L’intérêt de l’UDA pour le sujet est maintenant ancien. On peut donc s’attendre à une démarche approfondie. Il s’agit plutôt d’un état des lieux – rien de bien nouveau sous le soleil – avec un guide qui donne à la fois des éléments de compréhension du principe (le pourquoi) et quelques conseils sur la mise en pratique (le comment), mais surtout le cadre de la régulation et de l’auto-régulation. Tous les textes de référence y sont.

C’est donc une synthèse très professionnelle sur la forme comme sur le fond, qui constituera un bon point d’entrée pour les néophytes. J’y ai appris l’existence de codes de bonne conduite conçus par la Chambre de commerce international : code « sur les pratiques de publicité et de communication de marketing », datant de mai 2010, et « cadre des allégations environnementales ». Une bonne idée de lecture, tout en gardant à l’esprit que ce ne sont une fois encore que des codes facultatifs et bien souvent ignorés.

Mais

Hélas, il y a souvent un « mais » avec l’UDA. En l’occurrence, trois mais.

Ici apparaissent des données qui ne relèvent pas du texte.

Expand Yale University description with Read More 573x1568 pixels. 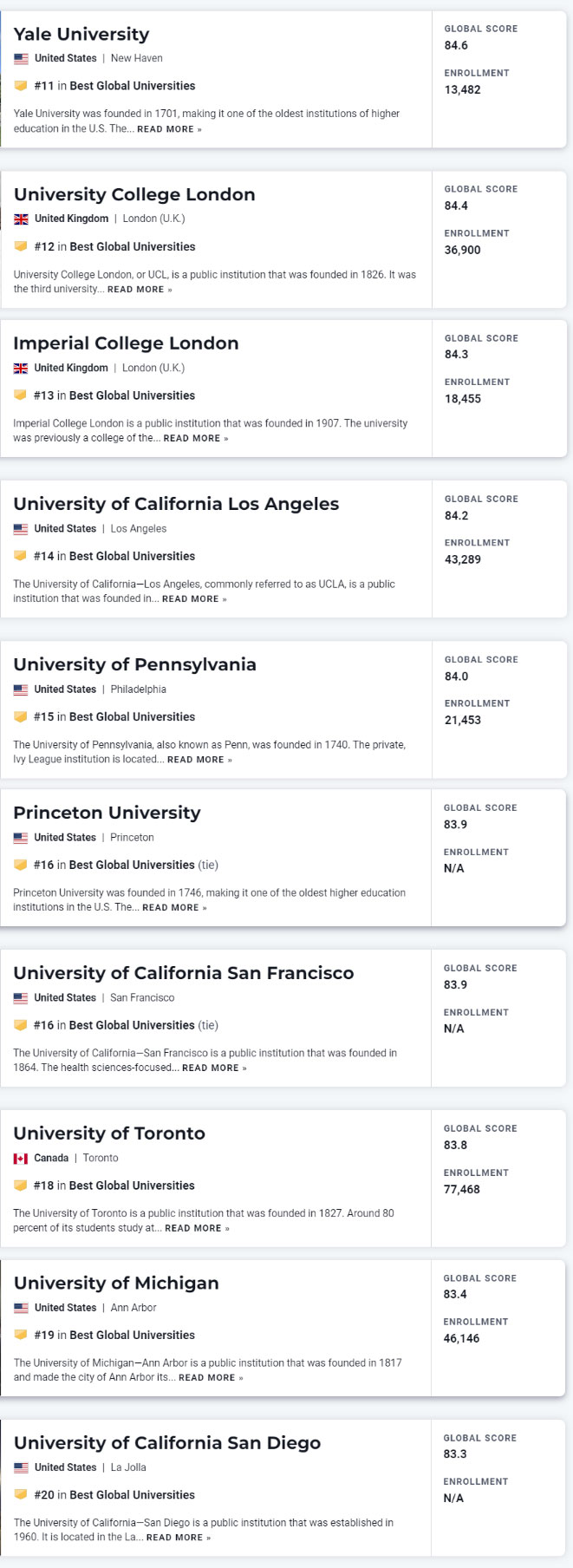tap(169, 129)
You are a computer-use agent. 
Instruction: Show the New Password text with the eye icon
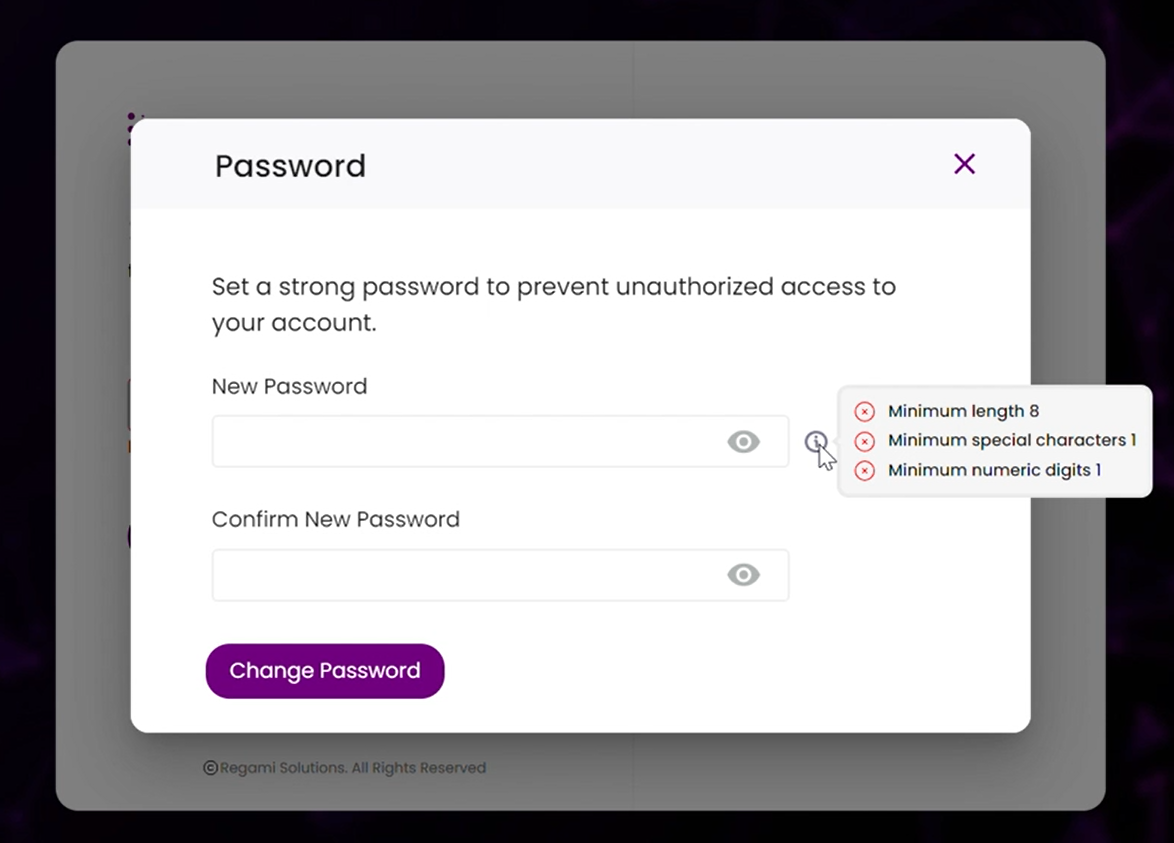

Le plus fondamental : la définition donnée veut que « d’une part, il s’agit de communiquer de manière responsable, y compris en tenant compte des récepteurs de la communication ; d’autre part il s’agit de communiquer sur des thèmes responsables. » Définition avec laquelle je suis en désaccord. Il ne s’agit absolument pas de toujours communiquer sur des thèmes responsables. Lire à ce sujet le très riche essai de Thierry Libaert, « Communication et environnement, le pacte impossible » (puf, 2010) : communiquer responsable, c’est justement savoir quand on peut utiliser l’argument de la responsabilité de l’entreprise, et quand cela serait contre-productif car mensonger.

Ce n’est pas qu’une subtilité réservée aux puristes. Cela signifie que selon ce guide, soit seul un tout petit nombre d’entreprises peut pratiquer la communication responsable (celles chez qui la RSE est au cœur du projet), soit si toutes le peuvent, toutes vont se mettre à parler responsabilité à tort et à travers. Greenwashing et compagnie, le retour.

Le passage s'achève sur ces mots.